Work order: Search the data for the string "folder" and gather each line it is in.

================

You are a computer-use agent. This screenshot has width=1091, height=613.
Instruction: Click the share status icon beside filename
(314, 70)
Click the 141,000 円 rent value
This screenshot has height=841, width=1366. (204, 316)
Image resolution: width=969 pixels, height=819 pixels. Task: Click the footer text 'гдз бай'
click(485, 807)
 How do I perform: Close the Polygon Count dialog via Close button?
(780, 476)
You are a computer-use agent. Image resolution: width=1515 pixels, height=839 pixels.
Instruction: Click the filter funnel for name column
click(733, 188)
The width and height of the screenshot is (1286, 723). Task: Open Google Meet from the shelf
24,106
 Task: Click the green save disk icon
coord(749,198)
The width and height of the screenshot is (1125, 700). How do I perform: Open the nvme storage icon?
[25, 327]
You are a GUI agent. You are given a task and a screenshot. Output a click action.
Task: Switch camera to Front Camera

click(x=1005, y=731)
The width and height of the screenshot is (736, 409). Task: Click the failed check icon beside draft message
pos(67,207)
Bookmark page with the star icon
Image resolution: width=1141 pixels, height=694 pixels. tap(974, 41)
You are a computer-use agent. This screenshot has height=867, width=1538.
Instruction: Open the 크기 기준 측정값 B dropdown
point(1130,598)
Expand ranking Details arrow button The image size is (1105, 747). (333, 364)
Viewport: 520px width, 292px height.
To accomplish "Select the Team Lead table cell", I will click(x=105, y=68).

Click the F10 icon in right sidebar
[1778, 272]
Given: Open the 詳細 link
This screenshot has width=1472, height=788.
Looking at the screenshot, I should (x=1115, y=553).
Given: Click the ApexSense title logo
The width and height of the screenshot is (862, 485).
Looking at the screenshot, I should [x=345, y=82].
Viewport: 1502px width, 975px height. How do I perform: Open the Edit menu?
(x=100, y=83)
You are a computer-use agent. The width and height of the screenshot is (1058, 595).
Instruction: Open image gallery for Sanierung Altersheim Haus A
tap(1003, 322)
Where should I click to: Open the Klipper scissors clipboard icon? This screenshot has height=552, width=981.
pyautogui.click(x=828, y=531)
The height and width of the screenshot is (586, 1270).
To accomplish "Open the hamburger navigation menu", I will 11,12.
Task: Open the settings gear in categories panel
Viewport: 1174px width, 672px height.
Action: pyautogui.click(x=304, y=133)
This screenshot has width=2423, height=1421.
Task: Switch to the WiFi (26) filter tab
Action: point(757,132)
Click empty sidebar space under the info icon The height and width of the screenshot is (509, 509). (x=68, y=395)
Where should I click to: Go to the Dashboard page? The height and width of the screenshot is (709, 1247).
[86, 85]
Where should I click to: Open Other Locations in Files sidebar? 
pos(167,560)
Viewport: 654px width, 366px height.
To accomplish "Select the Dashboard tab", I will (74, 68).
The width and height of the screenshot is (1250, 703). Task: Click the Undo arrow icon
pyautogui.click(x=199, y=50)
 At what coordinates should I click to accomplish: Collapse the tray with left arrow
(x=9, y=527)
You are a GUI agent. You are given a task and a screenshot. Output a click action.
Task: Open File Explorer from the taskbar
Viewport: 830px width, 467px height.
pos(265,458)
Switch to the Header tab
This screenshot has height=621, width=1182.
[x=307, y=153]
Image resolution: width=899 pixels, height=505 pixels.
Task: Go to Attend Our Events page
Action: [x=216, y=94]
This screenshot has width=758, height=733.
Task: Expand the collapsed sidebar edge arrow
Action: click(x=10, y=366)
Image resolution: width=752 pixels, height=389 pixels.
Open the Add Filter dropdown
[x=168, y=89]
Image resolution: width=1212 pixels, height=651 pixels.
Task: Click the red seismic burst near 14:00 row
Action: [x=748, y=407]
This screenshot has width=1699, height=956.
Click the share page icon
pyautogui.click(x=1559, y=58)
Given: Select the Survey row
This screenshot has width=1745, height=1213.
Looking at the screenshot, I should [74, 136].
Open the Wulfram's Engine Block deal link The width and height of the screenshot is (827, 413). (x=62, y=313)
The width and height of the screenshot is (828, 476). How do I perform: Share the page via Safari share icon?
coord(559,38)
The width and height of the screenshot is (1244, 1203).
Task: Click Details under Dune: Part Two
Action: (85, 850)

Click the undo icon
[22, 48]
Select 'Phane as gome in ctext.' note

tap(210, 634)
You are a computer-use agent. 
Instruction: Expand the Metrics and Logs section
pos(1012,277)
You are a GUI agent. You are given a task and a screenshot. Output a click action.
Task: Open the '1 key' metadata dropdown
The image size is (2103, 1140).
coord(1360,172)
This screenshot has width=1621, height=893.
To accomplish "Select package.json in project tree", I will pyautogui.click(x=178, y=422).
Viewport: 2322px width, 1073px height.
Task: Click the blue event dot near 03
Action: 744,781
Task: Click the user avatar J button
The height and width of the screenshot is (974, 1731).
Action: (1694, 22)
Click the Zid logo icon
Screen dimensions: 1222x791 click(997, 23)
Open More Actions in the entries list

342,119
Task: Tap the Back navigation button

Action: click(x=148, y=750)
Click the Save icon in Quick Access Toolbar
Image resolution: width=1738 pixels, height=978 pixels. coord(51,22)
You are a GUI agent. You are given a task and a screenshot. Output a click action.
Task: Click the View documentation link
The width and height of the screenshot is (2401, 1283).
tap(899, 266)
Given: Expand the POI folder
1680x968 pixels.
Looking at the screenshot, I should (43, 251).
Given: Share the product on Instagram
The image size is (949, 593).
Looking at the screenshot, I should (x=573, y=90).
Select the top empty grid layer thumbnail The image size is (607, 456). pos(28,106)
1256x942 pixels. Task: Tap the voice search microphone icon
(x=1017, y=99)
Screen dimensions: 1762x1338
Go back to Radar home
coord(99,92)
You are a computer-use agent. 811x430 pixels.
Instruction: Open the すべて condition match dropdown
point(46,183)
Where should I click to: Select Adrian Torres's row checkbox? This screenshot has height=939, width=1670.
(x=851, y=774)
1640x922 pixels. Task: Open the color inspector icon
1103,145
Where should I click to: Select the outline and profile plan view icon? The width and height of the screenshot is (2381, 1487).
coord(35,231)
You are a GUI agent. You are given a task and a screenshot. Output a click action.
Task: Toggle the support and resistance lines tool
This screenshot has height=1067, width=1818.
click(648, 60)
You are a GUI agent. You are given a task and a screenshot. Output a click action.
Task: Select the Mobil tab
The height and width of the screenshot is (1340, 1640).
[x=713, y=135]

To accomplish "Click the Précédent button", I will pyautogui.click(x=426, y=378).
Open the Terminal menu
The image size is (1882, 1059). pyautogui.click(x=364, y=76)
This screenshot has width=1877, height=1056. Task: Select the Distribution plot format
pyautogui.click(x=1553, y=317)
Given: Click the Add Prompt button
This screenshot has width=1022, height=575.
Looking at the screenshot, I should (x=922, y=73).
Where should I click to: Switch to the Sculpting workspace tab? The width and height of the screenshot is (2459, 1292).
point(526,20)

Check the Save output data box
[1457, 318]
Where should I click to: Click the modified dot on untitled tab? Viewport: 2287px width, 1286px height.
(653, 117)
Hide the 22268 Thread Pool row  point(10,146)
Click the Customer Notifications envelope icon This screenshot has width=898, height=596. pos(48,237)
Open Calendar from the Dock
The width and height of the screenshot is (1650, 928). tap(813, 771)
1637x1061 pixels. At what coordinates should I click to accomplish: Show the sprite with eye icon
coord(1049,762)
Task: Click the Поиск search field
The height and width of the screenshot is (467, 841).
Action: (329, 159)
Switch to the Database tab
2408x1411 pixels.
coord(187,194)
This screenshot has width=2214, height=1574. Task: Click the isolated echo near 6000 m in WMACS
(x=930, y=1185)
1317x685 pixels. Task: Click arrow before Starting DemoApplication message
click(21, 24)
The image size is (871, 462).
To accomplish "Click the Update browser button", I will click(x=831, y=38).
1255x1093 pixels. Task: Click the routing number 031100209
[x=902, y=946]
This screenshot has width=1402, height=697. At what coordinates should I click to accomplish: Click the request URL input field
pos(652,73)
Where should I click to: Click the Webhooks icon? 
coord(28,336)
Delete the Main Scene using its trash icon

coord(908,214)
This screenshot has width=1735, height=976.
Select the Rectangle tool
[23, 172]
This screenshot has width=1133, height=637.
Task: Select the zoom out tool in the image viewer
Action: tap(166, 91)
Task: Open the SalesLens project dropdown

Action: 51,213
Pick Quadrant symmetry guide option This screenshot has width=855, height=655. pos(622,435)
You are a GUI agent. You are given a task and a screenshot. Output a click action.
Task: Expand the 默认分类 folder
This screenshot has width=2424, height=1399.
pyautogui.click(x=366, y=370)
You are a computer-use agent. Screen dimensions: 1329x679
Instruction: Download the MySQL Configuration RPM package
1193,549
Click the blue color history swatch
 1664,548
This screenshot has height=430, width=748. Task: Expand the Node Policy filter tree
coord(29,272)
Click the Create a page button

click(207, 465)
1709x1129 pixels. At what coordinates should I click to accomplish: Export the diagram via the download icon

================

Answer below:
Given: Expand the POI folder
Task: Expand the 默认分类 folder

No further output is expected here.